-- What is being asked --
Find every line in the entries below that contains the word "panel", and copy each of those lines. Treat uppercase and lowercase letters as different.

-- Material for this task --
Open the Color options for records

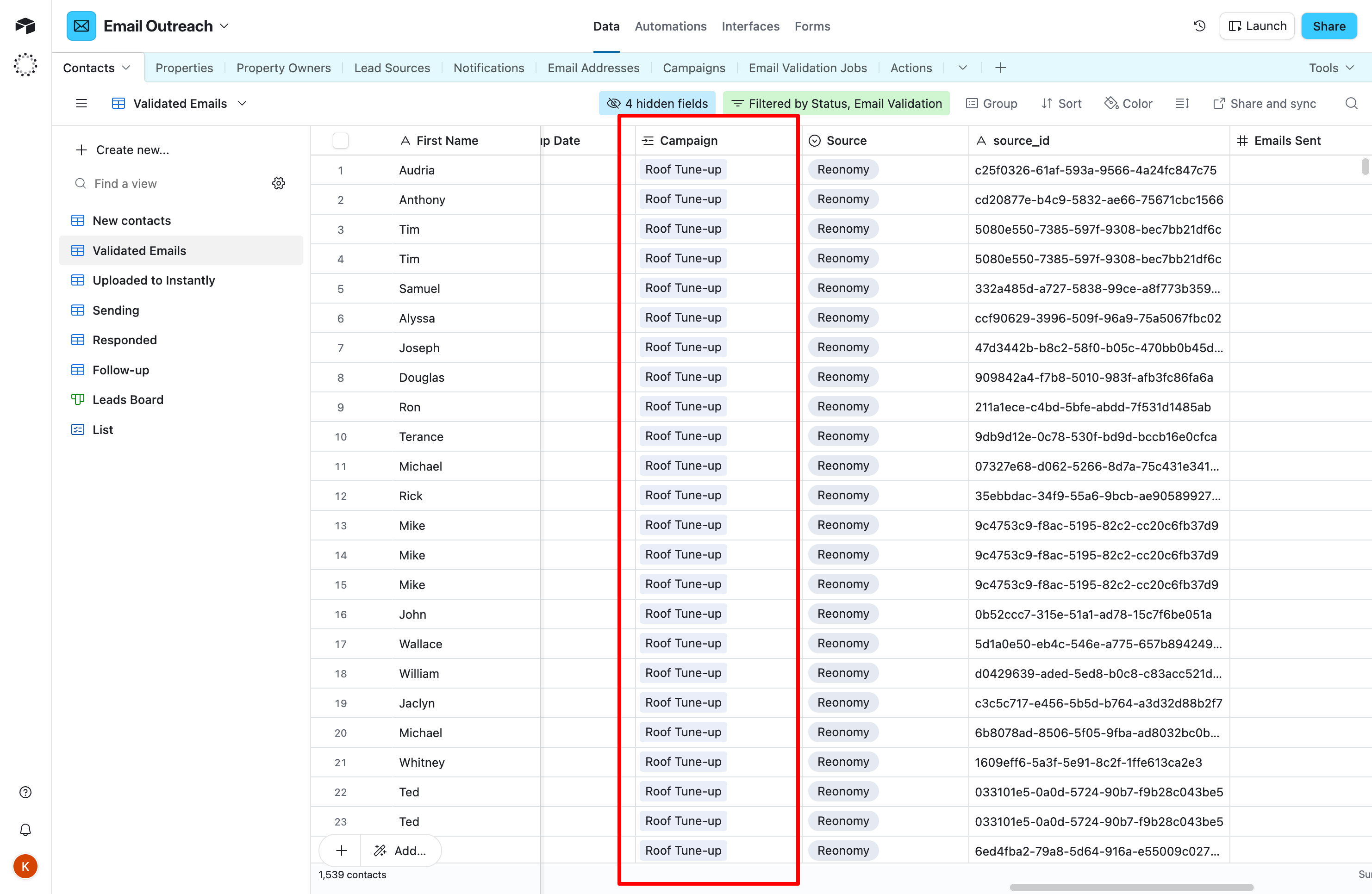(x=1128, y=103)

--

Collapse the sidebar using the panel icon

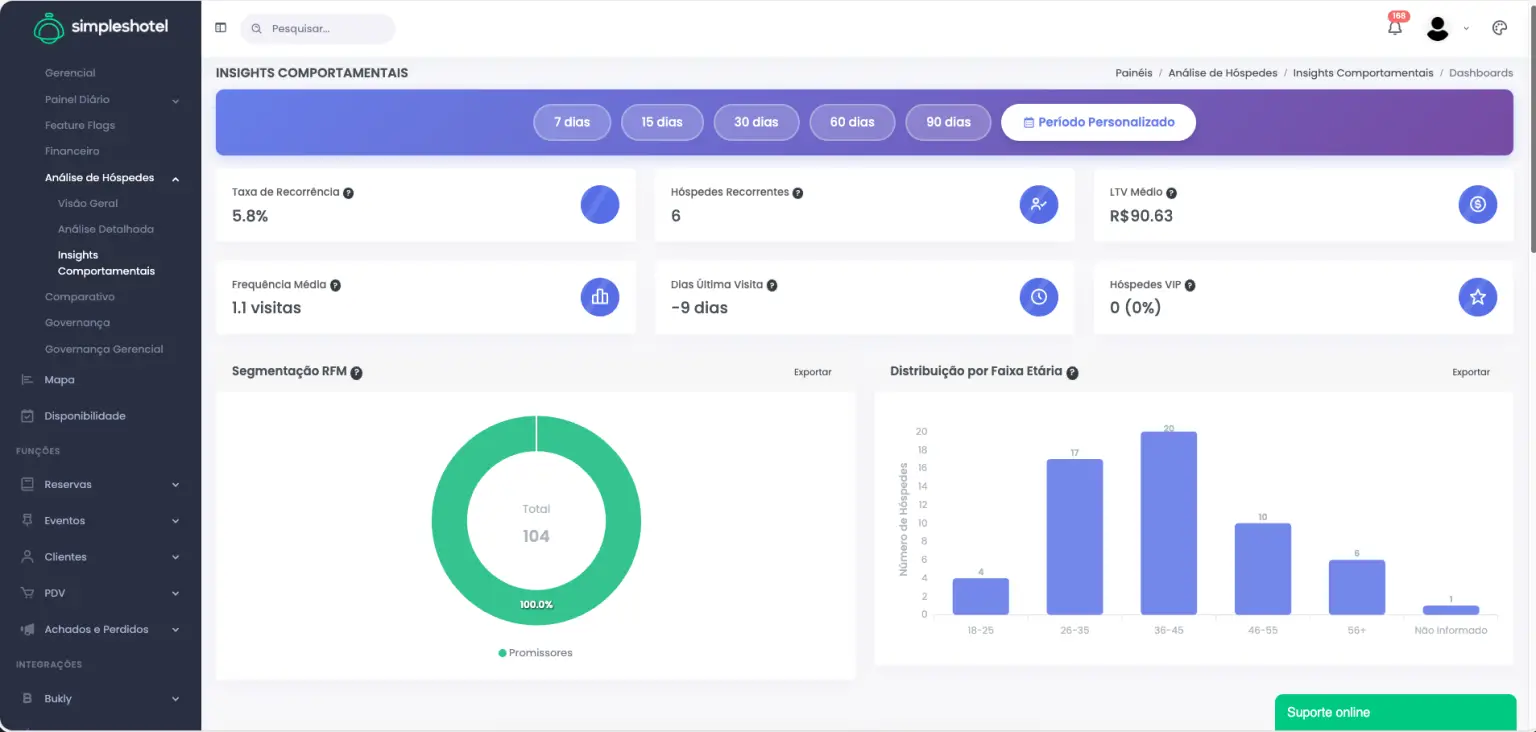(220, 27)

...

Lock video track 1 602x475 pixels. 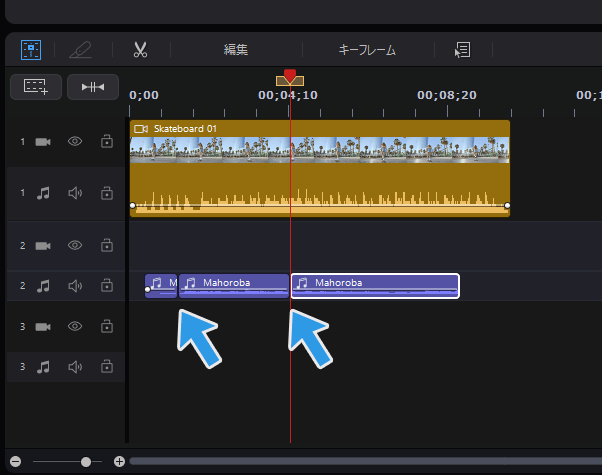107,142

-- Result of this exercise --
Collapse the sidebar using the panel icon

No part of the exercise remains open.